[Target pointing data]
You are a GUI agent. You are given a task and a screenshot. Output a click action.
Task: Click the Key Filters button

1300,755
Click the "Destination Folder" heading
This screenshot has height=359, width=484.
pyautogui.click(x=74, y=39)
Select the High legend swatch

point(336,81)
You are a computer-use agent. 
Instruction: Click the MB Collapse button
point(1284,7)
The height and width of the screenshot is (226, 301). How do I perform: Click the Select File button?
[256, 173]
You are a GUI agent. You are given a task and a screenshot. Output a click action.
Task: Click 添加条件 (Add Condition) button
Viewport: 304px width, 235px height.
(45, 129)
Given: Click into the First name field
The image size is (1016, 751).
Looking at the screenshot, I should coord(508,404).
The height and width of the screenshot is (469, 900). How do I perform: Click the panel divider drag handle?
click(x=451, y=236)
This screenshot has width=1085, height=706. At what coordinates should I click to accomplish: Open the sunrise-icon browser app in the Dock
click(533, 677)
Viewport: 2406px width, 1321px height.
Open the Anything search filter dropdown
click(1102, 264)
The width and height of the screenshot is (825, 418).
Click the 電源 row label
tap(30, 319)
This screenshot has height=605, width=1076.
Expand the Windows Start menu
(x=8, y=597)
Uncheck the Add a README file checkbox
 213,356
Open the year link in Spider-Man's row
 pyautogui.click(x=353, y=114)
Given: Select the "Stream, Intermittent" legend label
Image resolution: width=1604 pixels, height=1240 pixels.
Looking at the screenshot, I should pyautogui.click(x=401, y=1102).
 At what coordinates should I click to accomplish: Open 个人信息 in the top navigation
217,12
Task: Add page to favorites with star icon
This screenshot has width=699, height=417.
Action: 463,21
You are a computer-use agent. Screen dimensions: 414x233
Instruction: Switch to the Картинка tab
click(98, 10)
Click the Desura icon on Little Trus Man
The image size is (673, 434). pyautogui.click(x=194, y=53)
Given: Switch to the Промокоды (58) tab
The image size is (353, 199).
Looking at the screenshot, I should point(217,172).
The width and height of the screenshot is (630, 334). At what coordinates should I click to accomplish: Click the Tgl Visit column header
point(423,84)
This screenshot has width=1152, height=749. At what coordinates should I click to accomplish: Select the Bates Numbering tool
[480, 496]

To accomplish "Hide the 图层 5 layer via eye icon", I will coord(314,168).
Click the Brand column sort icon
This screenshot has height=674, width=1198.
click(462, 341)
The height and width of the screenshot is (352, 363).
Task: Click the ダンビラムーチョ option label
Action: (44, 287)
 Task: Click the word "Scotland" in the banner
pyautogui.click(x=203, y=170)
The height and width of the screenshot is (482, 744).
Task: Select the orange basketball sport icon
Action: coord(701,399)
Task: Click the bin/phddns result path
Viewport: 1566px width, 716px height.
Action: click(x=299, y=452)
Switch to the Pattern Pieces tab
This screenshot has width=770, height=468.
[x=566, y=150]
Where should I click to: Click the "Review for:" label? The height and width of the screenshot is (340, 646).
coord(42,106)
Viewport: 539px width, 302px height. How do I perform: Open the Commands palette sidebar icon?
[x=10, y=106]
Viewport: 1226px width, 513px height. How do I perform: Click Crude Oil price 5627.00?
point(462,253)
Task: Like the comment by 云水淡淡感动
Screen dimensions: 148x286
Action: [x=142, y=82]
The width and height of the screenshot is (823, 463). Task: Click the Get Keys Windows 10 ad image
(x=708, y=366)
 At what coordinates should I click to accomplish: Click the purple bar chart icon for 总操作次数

*Task description*
Output each line of the entries above as a JSON array of strings, with one string per line and blank lines omitted.

*Task answer*
[
  "You are a GUI agent. You are given a task and a screenshot. Output a click action.",
  "Task: Click the Key Filters button",
  "1300,755",
  "Click the \"Destination Folder\" heading",
  "This screenshot has height=359, width=484.",
  "pyautogui.click(x=74, y=39)",
  "Select the High legend swatch",
  "point(336,81)",
  "You are a computer-use agent. ",
  "Instruction: Click the MB Collapse button",
  "point(1284,7)",
  "The height and width of the screenshot is (226, 301). How do I perform: Click the Select File button?",
  "[256, 173]",
  "You are a GUI agent. You are given a task and a screenshot. Output a click action.",
  "Task: Click 添加条件 (Add Condition) button",
  "Viewport: 304px width, 235px height.",
  "(45, 129)",
  "Given: Click into the First name field",
  "The image size is (1016, 751).",
  "Looking at the screenshot, I should coord(508,404).",
  "The height and width of the screenshot is (469, 900). How do I perform: Click the panel divider drag handle?",
  "click(x=451, y=236)",
  "This screenshot has width=1085, height=706. At what coordinates should I click to accomplish: Open the sunrise-icon browser app in the Dock",
  "click(533, 677)",
  "Viewport: 2406px width, 1321px height.",
  "Open the Anything search filter dropdown",
  "click(1102, 264)",
  "The width and height of the screenshot is (825, 418).",
  "Click the 電源 row label",
  "tap(30, 319)",
  "This screenshot has height=605, width=1076.",
  "Expand the Windows Start menu",
  "(x=8, y=597)",
  "Uncheck the Add a README file checkbox",
  " 213,356",
  "Open the year link in Spider-Man's row",
  " pyautogui.click(x=353, y=114)",
  "Given: Select the \"Stream, Intermittent\" legend label",
  "Image resolution: width=1604 pixels, height=1240 pixels.",
  "Looking at the screenshot, I should pyautogui.click(x=401, y=1102).",
  " At what coordinates should I click to accomplish: Open 个人信息 in the top navigation",
  "217,12",
  "Task: Add page to favorites with star icon",
  "This screenshot has width=699, height=417.",
  "Action: 463,21",
  "You are a computer-use agent. Screen dimensions: 414x233",
  "Instruction: Switch to the Картинка tab",
  "click(98, 10)",
  "Click the Desura icon on Little Trus Man",
  "The image size is (673, 434). pyautogui.click(x=194, y=53)",
  "Given: Switch to the Промокоды (58) tab",
  "The image size is (353, 199).",
  "Looking at the screenshot, I should point(217,172).",
  "The width and height of the screenshot is (630, 334). At what coordinates should I click to accomplish: Click the Tgl Visit column header",
  "point(423,84)",
  "This screenshot has width=1152, height=749. At what coordinates should I click to accomplish: Select the Bates Numbering tool",
  "[480, 496]",
  "To accomplish \"Hide the 图层 5 layer via eye icon\", I will coord(314,168).",
  "Click the Brand column sort icon",
  "This screenshot has height=674, width=1198.",
  "click(462, 341)",
  "The height and width of the screenshot is (352, 363).",
  "Task: Click the ダンビラムーチョ option label",
  "Action: (44, 287)",
  " Task: Click the word \"Scotland\" in the banner",
  "pyautogui.click(x=203, y=170)",
  "The height and width of the screenshot is (482, 744).",
  "Task: Select the orange basketball sport icon",
  "Action: coord(701,399)",
  "Task: Click the bin/phddns result path",
  "Viewport: 1566px width, 716px height.",
  "Action: click(x=299, y=452)",
  "Switch to the Pattern Pieces tab",
  "This screenshot has width=770, height=468.",
  "[x=566, y=150]",
  "Where should I click to: Click the \"Review for:\" label? The height and width of the screenshot is (340, 646).",
  "coord(42,106)",
  "Viewport: 539px width, 302px height. How do I perform: Open the Commands palette sidebar icon?",
  "[x=10, y=106]",
  "Viewport: 1226px width, 513px height. How do I perform: Click Crude Oil price 5627.00?",
  "point(462,253)",
  "Task: Like the comment by 云水淡淡感动",
  "Screen dimensions: 148x286",
  "Action: [x=142, y=82]",
  "The width and height of the screenshot is (823, 463). Task: Click the Get Keys Windows 10 ad image",
  "(x=708, y=366)",
  " At what coordinates should I click to accomplish: Click the purple bar chart icon for 总操作次数"
]